Arrange the material from the line with "This screenshot has width=1600, height=900." up to and including the line with "Action: point(431,1112)" as a two-column CSV headed input and output, one row per entry. Put each entry's text and its answer in their own quoted fields, with line breaks replaced by spaces.

☆ ☆ ☆ ☆ ☆ ☆ ☆

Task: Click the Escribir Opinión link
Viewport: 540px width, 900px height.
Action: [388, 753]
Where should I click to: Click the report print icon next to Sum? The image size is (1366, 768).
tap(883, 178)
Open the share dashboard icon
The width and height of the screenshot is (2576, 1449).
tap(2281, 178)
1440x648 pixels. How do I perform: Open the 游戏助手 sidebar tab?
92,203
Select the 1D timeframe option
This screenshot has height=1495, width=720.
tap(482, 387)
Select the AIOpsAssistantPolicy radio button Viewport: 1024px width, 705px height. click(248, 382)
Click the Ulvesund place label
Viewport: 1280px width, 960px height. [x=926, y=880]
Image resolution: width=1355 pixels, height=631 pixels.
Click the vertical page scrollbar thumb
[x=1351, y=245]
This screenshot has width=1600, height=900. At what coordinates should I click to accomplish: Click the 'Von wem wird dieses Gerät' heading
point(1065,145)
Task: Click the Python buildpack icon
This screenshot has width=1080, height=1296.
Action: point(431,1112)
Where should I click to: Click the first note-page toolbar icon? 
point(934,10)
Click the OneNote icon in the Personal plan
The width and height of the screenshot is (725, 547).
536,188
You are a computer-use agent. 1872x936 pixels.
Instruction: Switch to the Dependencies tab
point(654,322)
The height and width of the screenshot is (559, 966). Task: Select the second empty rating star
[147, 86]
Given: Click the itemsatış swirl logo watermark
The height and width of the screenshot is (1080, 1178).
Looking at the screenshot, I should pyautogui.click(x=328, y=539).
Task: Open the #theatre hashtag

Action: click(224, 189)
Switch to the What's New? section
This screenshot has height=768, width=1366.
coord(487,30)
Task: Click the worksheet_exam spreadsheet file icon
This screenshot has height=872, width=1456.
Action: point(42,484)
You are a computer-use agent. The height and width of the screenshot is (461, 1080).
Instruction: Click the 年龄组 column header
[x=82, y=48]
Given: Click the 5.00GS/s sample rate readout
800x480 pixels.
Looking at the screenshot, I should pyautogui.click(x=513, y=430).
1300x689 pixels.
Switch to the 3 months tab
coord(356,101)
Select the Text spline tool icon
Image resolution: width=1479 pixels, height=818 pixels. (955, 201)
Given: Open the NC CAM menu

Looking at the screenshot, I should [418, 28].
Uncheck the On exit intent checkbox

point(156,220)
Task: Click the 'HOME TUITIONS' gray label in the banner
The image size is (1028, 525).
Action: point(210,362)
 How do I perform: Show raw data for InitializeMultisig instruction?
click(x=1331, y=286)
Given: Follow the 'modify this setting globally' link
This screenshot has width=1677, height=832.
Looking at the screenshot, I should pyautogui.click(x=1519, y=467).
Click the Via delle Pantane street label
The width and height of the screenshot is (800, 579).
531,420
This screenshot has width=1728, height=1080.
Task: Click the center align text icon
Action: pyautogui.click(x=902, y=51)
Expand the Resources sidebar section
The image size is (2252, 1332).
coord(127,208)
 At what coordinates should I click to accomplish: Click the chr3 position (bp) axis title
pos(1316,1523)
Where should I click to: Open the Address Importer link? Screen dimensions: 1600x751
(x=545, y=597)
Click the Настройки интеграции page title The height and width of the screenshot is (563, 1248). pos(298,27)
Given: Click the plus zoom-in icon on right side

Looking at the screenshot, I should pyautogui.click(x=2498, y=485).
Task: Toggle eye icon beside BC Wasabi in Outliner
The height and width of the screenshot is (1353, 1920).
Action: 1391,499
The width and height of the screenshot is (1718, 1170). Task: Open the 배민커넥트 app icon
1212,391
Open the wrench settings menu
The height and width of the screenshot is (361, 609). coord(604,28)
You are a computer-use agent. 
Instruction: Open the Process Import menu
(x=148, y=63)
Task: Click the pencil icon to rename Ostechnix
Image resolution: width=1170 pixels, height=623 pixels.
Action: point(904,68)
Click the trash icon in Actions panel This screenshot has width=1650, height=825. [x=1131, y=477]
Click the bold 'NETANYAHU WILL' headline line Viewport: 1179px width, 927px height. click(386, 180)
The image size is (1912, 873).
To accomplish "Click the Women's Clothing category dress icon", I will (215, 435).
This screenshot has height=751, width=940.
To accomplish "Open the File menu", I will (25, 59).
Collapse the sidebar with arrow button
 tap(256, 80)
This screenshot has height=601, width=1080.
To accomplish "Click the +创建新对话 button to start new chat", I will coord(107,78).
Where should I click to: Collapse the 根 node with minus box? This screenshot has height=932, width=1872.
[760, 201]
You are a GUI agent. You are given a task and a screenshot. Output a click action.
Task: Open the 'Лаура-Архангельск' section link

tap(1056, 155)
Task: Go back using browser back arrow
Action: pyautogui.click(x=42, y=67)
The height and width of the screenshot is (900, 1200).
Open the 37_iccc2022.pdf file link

☆ ☆ ☆ ☆ ☆ ☆ ☆

- [EXERCISE OUTPUT]
input,output
"This screenshot has width=1600, height=900. At what coordinates should I click to accomplish: Click the 'Von wem wird dieses Gerät' heading","point(1065,145)"
"Task: Click the Python buildpack icon This screenshot has width=1080, height=1296.","Action: point(431,1112)"